● Stated task
State how many of the lines below contain the string "what". Give only the number.

● Records provided
——

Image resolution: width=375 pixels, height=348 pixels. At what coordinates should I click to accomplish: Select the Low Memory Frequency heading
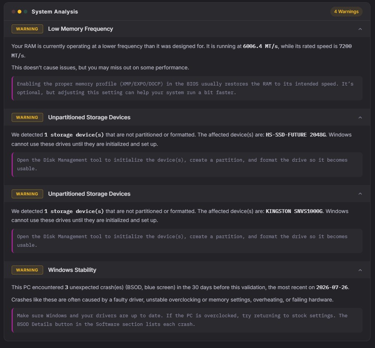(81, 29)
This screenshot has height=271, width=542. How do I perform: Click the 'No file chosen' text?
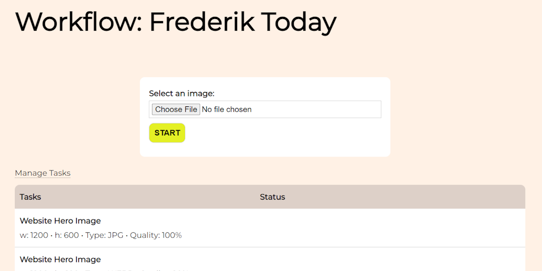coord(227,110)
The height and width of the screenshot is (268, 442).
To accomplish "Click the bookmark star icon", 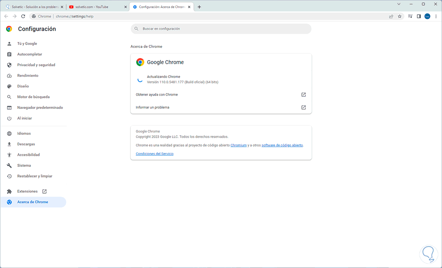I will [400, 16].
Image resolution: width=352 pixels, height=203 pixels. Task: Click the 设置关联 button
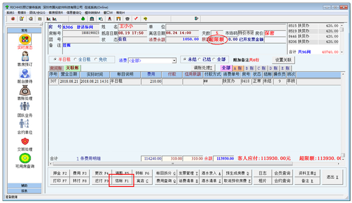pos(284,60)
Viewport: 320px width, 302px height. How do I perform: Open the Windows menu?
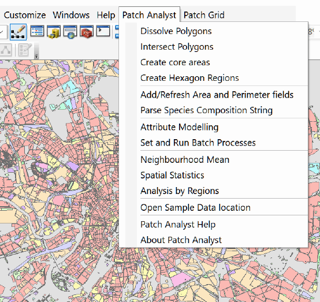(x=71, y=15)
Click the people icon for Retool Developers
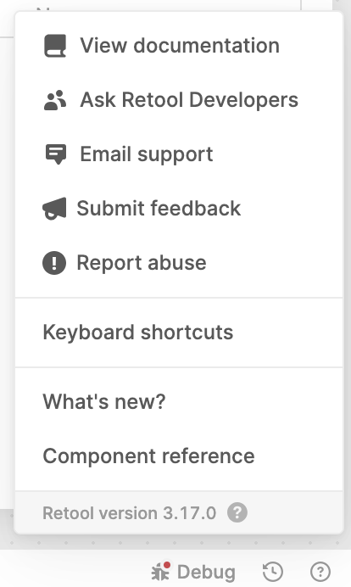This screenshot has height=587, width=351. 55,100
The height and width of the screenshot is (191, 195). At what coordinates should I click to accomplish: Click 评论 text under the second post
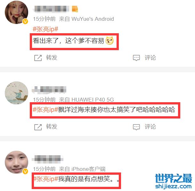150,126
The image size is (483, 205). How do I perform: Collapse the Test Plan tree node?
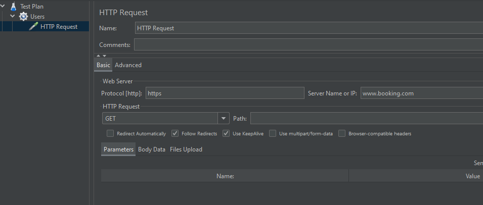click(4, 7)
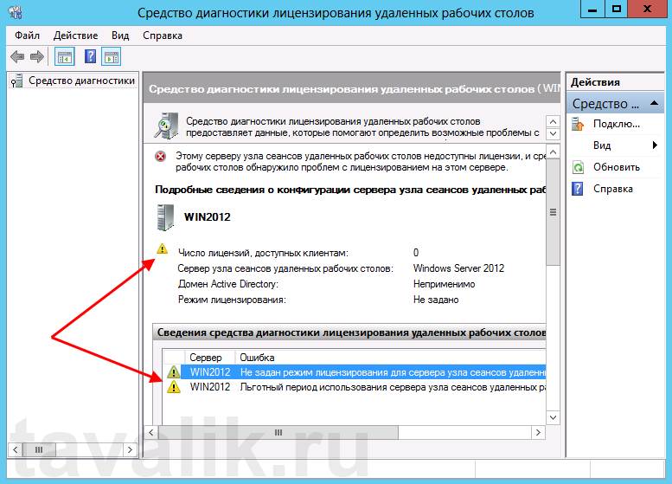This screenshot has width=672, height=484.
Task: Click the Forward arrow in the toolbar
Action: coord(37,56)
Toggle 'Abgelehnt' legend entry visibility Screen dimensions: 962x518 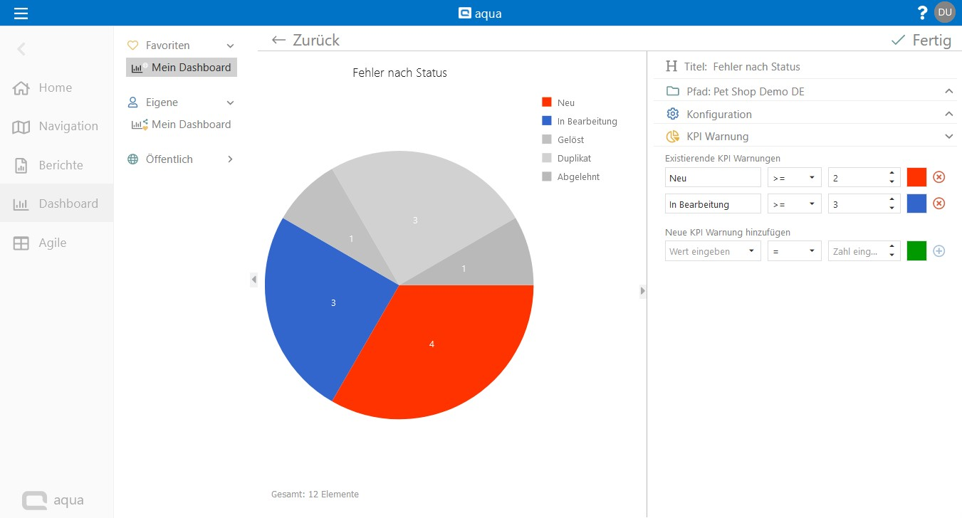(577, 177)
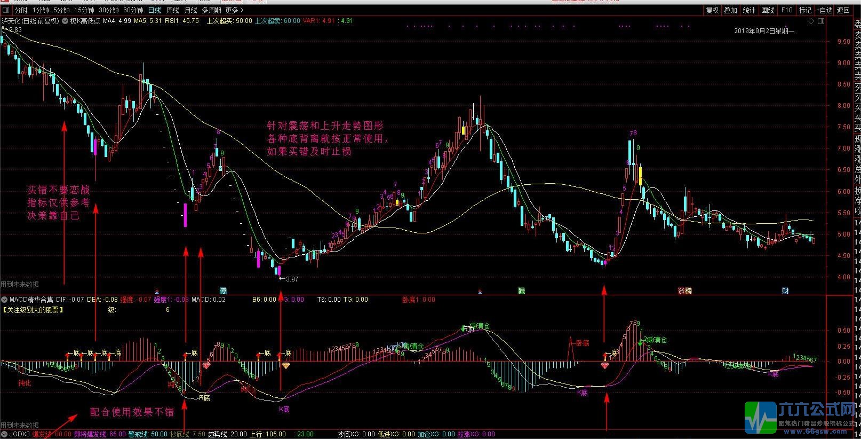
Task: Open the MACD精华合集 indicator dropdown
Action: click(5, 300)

——

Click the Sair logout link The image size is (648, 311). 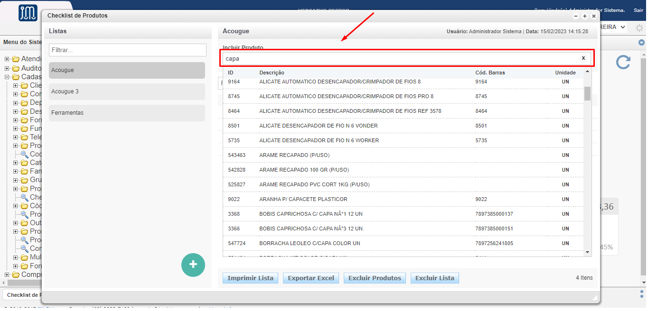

——

● Solution to the exercise
2